ISABELLE BONZOM
EXPÉRIMENTER L'UNIVERSEL
par la philosophe Martine Méheut
Philosophe, Martine Méheut donne son point de vue sur la peinture d'Isabelle Bonzom en s'appuyant sur la série de centaines de visages que l'artiste a peint en 1991-1992 tirée d'un dialogue avec des œuvres des collections du musée de Saint-Maur, à l'occasion de l'exposition personnelle d'Isabelle Bonzom "Feuille à Feuille -Tête à Tête". Martine Méheut a été directrice de la collection De la pensée, aux éditions Alinéa. Elle travaille particulièrement sur le fédéralisme européen, c'est aussi une fervente amateure d'art :
"Ces regards sont tous dirigés vers le même point et c'est ce qui attire et qui intrigue. Ce point, pour moi, c'est l'invisible. Ce sont des regards extrêmement présents mais sans notion de futur ou de passé. Oui, c'est une présence intemporelle. Je ressens que vous avez retiré tout l'anecdotique, or le temporel est une forme d'anecdotique. Ces personnages que vous peignez sont présents quelle que soit l'époque à laquelle ils vivaient. Alors la question que se pose le philosophe, puisque l'on ressort d'un siècle d'historicisme: est-ce que l'on peut penser une personnalité, une atmosphère hors époque? Là, on sent que l'on est hors époque. Et pourtant, ça n'est pas du tout figé... C'est un passage hors du temps par la plénitude et non pas par la fixité. C'est une présence vivante, il y a de la vie là-dedans, mais c'est de la vie sans temps qui court, sans éphémère. Ce que je crois commun à la philosophie et à l'art, c'est ce goût de l'intérêt pour l'obscur, parce qu'il est plus riche que ce qui est évident.

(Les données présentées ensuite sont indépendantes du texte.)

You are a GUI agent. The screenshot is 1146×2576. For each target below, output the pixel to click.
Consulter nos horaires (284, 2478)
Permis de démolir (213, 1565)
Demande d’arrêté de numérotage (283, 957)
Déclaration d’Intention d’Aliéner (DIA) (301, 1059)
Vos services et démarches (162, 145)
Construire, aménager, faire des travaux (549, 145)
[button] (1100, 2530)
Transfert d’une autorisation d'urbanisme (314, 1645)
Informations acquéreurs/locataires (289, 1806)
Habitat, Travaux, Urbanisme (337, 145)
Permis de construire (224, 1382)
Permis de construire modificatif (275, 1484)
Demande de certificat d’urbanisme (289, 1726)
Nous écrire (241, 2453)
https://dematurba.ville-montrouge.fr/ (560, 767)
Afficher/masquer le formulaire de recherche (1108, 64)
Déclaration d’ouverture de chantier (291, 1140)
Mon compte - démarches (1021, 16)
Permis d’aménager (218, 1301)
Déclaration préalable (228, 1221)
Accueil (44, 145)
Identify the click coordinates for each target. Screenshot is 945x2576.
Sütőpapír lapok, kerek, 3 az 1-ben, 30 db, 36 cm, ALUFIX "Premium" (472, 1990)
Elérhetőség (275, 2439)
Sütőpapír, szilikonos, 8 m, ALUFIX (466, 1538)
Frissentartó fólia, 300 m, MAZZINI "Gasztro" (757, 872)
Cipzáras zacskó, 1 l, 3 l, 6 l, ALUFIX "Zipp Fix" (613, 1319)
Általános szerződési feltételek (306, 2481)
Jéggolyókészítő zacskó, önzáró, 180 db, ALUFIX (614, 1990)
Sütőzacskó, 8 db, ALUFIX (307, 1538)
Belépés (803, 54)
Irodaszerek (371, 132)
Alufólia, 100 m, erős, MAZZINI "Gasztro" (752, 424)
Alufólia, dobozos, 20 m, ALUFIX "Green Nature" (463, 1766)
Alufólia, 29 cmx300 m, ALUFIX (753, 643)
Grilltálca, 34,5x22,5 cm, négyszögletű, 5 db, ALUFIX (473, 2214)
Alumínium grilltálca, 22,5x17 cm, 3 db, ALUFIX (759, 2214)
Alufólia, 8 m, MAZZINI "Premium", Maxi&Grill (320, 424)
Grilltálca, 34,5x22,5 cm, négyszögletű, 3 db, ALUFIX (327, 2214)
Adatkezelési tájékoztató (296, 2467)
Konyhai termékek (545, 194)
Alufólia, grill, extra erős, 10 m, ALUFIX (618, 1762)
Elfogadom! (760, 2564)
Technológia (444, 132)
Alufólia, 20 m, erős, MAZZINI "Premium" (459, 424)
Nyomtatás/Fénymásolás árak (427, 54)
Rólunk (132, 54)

Il y a le sacré, l'art et la philosophie qui partagent ce goût de l'obscurité, non pas parce que c'est obscur, mais parce qu'on a saisi que c'est là où se trouvait l'essentiel.
Dans vos peintures, je ressens le sacré, c'est à dire, le dépassement du prosaïque. Tout n'est pas explicable, non pas parce que l'on n'a pas suffisamment cheminé, mais parce qu'il y a un domaine dont on ne fera jamais le tour. Le religieux c'est ce qui relie les hommes entre eux, il y a tout l'aspect rituel dans le religieux. Il y a le partage, la dimension sociale. Le sacré, c'est l'exception pour certains êtres, c'est très mystérieux, parce qu'il y a des êtres religieux qui ne sont pas du tout sacrés, et il y a des êtres qui ont le sens du sacré et qui ne sont pas du tout religieux. Le sacré est de l'ordre d'un expérience personnelle et non pas sociale.
Tout ce que je vois dans vos peintures semble illuminé, c'est parfaitement lumineux, c'est limpide, limpide au niveau de la lumière et pourtant on touche à l'obscur, c'est-à-dire le mystère, par la lumière on accède au mystère. En regardant l'œuvre de Gendron, j'ai eu l'impression que c'était une œuvre d'art d'une certaine époque dont vous arrivez à tirer par les regards, par tous ces visages, une dimension qui est dedans. Je veux dire que vous ne brodez pas, vous retrouvez l'essentiel.
Dans votre travail, c'est un retour vers l'intérieur, vers l'intime. Pour moi, l'intime n'est pas la subjectivité individuelle, c'est ce qu'il y a de plus profond dans l'humain et qui rejoint l'universel, donc c'est sans doute l'inverse de ce qu'on appelle l'intimisme qui est une sorte de narcissisme de regard sur soi dans sa particularité. Là, c'est l'intime en tant que : je me suis dépouillée de tout ce qui faisait mes particularités, je retrouve le noyau central, l'intime en tant qu'universel.
Ce n'est pas l'altérité qui m'intéresse, c'est ce que nous partageons. Pourquoi suis-je émue devant ce que vous faites? Parce que je ressens quelque chose que je vis qui est enfoui quelque part, et que nous partageons sans doute par une certaine dimension que nous sommes capables de vivre, et c'est ça l'universel. Daprès ce que vous dites, l'universel c'est du vécu, non accessible quotidiennement ou à chaque instant parce que nous sommes happés, nous sommes distraits, en fait. L'universel c'est le non distrait, qui est de l'ordre de l'expérience".